Parkin suppression induces accumulation of β-amyloid in mutant tau mice. We studied the effect of parkin suppression on behaviour and brain pathology in APPswe mutant mice. We produced double mutant mice with human mutated APPswe + partial (hemizygote) or total (homozygote) deletion of Park-2 gene. We studied the development, behaviour, brain histology, and biochemistry of 12- and 16-month-old animals in 6 groups of mice, with identical genetic background: wild-type (WT), APPswe overexpressing (APP), hemizygote and homozygote deletion of Park-2 (PK+/− and PK−/−, respectively), and double mutants (APP/PK+/− and APP/PK−/−).APP mice have reduced weight gain, decreased motor activity, and reduced number of entrances and of arm alternation in the Y-maze, abnormalities which were partially or completely normalized in APP/PK+/− and APP/PK−/− mice. The double mutants had similar number of mutant human APP transgene copies than the APP and levels of 40 and 80 kDa proteins; but both of them, APP/PK+/− and APP/PK−/− mice, had less plaques in cortex and hippocampus than the APP mice. APP mutant mice had increased apoptosis, proapoptotic Bax/Bcl2 ratios, and gliosis, but these death-promoting factors were normalized in APP/PK+/− and APP/PK−/− mice. APP mutant mice had an increased number of tau immunoreactive neuritic plaques in the cerebral cortex as well as increased levels of total and phosphorylated tau protein, and these changes were partially normalized in APP/PK+/− heterozygotic and homozygotic APP/PK−/− mice.
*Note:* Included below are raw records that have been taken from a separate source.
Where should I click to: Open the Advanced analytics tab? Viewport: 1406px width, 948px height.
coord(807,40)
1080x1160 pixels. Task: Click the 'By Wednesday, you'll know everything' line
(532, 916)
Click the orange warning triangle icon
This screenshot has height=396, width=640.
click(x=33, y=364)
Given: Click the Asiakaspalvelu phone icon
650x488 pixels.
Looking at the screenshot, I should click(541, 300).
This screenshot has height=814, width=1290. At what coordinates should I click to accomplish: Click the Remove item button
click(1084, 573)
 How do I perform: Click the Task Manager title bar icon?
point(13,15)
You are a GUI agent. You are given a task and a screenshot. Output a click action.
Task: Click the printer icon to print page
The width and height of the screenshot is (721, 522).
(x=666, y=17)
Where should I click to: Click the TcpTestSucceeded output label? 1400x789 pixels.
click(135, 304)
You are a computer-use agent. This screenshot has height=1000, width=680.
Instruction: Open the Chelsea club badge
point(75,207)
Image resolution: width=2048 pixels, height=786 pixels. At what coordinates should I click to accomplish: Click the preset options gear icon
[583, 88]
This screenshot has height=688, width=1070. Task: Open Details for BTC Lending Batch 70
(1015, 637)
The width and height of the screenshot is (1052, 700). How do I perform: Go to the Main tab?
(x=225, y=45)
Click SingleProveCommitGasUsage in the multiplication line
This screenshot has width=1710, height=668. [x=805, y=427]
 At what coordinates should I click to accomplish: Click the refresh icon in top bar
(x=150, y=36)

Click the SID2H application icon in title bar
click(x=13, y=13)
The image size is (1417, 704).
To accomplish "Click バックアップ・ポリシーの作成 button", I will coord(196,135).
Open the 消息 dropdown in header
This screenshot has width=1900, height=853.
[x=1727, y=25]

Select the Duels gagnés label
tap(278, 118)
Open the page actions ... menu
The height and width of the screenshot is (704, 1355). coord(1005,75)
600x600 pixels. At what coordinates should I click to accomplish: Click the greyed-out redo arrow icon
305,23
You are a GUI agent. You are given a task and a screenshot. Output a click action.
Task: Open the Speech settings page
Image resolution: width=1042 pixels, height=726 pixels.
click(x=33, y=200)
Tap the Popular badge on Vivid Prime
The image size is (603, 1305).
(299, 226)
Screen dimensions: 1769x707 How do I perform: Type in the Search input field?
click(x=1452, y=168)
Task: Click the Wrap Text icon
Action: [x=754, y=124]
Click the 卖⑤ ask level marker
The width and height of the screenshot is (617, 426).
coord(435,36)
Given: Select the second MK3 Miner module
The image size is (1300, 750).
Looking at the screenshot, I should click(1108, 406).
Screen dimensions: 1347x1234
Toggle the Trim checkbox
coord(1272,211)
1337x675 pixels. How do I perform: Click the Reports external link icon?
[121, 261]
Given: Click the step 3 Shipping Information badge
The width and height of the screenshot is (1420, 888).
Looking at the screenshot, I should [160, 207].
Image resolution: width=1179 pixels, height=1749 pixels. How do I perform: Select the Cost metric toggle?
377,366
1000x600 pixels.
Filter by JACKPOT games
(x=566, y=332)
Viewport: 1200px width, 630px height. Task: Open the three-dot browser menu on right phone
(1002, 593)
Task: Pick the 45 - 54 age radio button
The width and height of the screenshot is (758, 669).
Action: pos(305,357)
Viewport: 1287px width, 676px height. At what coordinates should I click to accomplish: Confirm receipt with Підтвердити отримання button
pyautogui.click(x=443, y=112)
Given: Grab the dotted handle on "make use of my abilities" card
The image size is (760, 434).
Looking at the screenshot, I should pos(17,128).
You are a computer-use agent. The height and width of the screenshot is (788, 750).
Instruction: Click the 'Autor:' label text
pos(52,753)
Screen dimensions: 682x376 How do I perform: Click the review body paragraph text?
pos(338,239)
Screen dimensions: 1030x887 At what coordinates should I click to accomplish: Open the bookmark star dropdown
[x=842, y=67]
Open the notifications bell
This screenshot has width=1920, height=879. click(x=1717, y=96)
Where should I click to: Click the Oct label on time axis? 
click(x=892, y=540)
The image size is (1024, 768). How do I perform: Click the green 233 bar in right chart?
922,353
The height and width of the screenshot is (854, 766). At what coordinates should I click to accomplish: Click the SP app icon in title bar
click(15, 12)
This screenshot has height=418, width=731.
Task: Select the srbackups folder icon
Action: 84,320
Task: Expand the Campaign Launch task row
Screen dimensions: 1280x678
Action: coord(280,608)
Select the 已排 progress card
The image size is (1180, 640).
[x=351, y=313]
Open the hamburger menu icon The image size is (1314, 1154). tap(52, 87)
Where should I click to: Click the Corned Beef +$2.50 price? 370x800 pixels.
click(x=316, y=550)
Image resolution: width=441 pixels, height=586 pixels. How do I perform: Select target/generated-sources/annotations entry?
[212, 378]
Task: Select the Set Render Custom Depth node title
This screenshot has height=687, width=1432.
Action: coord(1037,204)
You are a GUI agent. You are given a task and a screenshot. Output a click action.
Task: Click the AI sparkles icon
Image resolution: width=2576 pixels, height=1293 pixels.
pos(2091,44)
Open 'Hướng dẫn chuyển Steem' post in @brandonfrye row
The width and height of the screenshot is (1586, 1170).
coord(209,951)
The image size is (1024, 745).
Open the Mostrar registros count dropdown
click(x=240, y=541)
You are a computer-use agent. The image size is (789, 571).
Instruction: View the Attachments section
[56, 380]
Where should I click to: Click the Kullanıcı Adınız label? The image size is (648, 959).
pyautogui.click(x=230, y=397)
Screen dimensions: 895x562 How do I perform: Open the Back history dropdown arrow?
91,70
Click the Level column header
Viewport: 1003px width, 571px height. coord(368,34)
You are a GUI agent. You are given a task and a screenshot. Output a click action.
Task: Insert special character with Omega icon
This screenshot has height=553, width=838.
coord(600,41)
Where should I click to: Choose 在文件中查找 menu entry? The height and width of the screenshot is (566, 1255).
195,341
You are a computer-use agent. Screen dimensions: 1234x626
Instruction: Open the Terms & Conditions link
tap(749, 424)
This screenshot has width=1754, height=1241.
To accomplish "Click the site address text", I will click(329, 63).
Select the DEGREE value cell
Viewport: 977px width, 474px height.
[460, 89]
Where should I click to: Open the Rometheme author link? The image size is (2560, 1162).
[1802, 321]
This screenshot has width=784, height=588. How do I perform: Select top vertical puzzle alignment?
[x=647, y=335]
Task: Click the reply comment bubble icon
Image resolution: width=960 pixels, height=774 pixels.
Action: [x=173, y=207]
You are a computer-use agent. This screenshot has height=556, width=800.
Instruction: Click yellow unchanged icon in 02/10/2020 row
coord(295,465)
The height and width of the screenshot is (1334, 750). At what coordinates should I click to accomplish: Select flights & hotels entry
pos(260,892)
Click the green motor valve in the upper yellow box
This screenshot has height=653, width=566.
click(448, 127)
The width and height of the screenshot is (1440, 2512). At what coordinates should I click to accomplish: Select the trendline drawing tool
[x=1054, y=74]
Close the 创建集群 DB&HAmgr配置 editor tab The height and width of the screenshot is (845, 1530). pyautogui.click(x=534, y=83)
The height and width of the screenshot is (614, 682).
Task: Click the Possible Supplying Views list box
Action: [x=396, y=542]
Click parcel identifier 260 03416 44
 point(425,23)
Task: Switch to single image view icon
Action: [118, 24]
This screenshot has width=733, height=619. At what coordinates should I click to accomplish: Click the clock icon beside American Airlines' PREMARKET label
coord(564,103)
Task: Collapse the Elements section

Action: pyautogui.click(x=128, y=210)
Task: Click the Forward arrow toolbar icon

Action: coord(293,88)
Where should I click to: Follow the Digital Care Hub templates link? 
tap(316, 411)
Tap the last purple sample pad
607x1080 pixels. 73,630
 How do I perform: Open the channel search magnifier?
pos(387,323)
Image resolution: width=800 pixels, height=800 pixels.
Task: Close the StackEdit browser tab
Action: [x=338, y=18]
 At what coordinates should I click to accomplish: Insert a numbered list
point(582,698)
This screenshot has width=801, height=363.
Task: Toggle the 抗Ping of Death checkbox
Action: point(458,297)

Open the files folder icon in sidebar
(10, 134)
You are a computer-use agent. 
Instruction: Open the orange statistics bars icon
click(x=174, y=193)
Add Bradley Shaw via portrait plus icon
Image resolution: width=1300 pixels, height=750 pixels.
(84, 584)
Compensatory protein-degrading systems such as HSP70, CHIP, and macroautophagy were increased in APP/PK+/− and APP/PK−/−. Furthermore, the chymotrypsin- and trypsin-like proteasome activities, decreased in APP mice in comparison with WT, were normalized in the APP/PK−/− mice.We proposed that partial and total suppression of parkin triggers compensatory mechanisms, such as chaperone overexpression and increased autophagy, which improved the behavioural and cellular phenotype of APPswe mice.